Warsaw, Poland – Donald Tusk, the head of Poland’s largest opposition party Civic Platform (PO), promised legalizing same-sex partnerships would be one of his “first decisions” should he come to power.
The announcement was made last week during a town-hall style event intended for young Poles, where M. Tusk appeared alongside Warsaw mayor Rafal Trzaskowski, Belarusian opposition leader Sviatlana Tsikhanouskaya, as well as the mayors of Budapest and London Gergely Karácsony and Sadiq Khan.
While some followers welcomed Tusk’s clear support for introducing same-sex partnerships in Poland after years of tiptoeing by senior members of the Civic Platform, some LGBT activists lamented the former Polish Prime Minister failed to go far enough and said nothing of same-sex marriages.
The next legislative elections are not due before 2023, but recent political infighting within the ruling coalition has fueled rumours of possible snap elections before that date.

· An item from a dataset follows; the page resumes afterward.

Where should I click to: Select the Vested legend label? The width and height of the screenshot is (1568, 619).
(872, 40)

A former PM between 2007-2014, Tusk returned to domestic politics last July after serving a five-year stint as president of the European Council in Brussels. Although some have credited his popularity for energizing the ranks of the main opposition party, Tusk remains a divisive figure in Poland, and it remains to be seen how much of a real threat he can pose to the ruling Law and Justice (PiS) party of arch-enemy Jaroslaw Kaczynski.
A previous bill submitted in 2013, when Tusk was Prime Minister, already sought to legalize same-sex unions in Poland, but failed to gather enough support in the lower house of Parliament.

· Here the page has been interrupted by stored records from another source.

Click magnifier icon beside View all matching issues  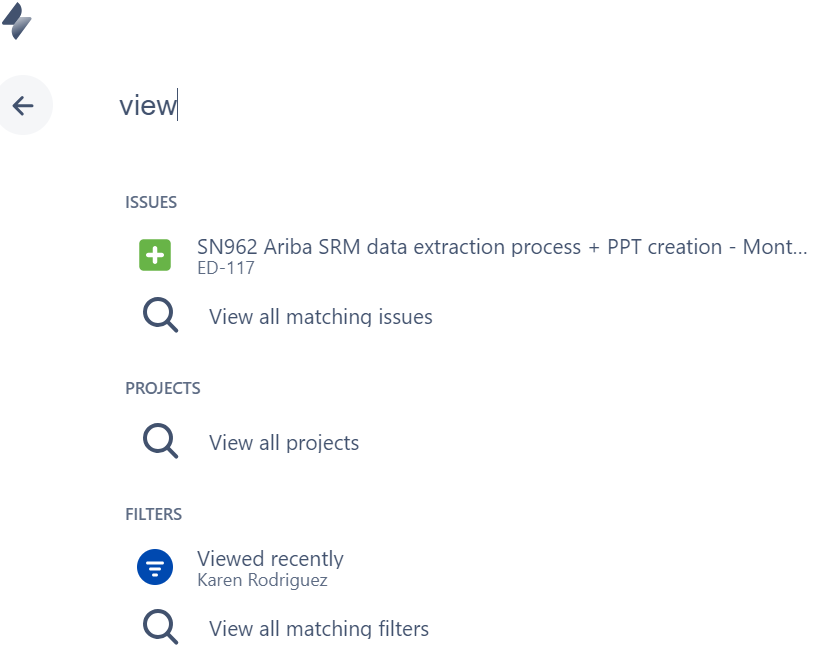click(x=160, y=316)
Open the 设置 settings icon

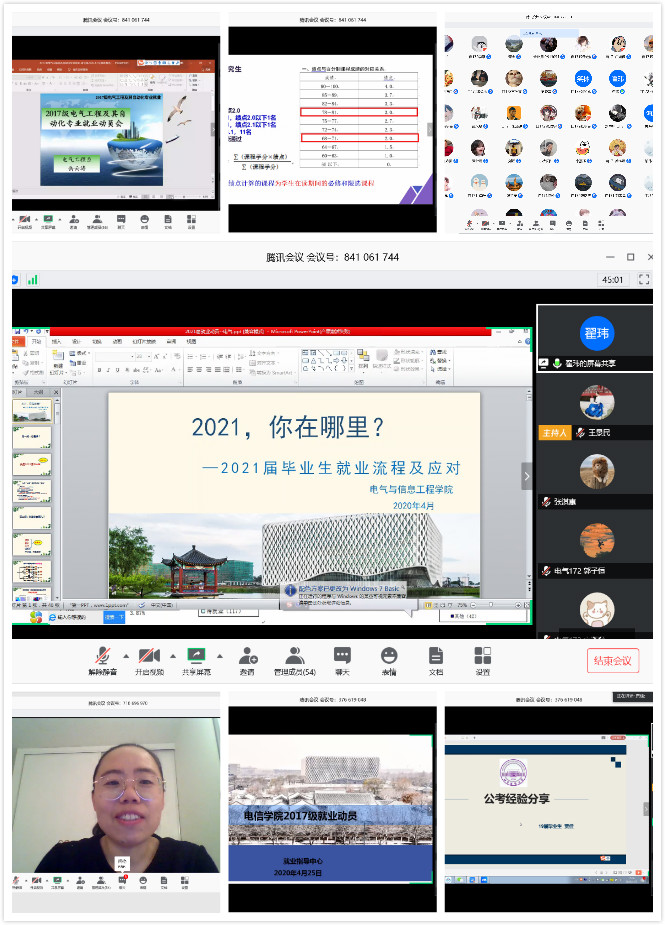483,660

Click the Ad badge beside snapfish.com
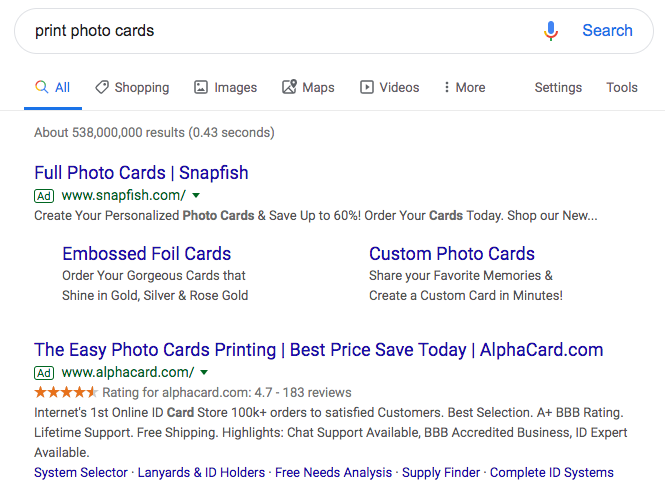coord(44,196)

The rights of LGBT people, including of homosexuals, have been at the heart of bitter clashes in Poland, with President Andrzej Duda, top politicians from the conservative ruling coalition and government-friendly media regularly branding it as an evil “ideology” that represent a threat to traditional Polish values.
Local and international rights activists have for years warned of the rise of hate speech towards members of the LGBT community fueled by political scapegoating at the highest level.
While polls have shown a slow but steady rise in tolerance regarding LGBT rights, especially among young people, most surveys indicate that the majority of Poles remain opposed to same-sex marriage – a factor that could explain Tusk’s more cautious approach on the matter.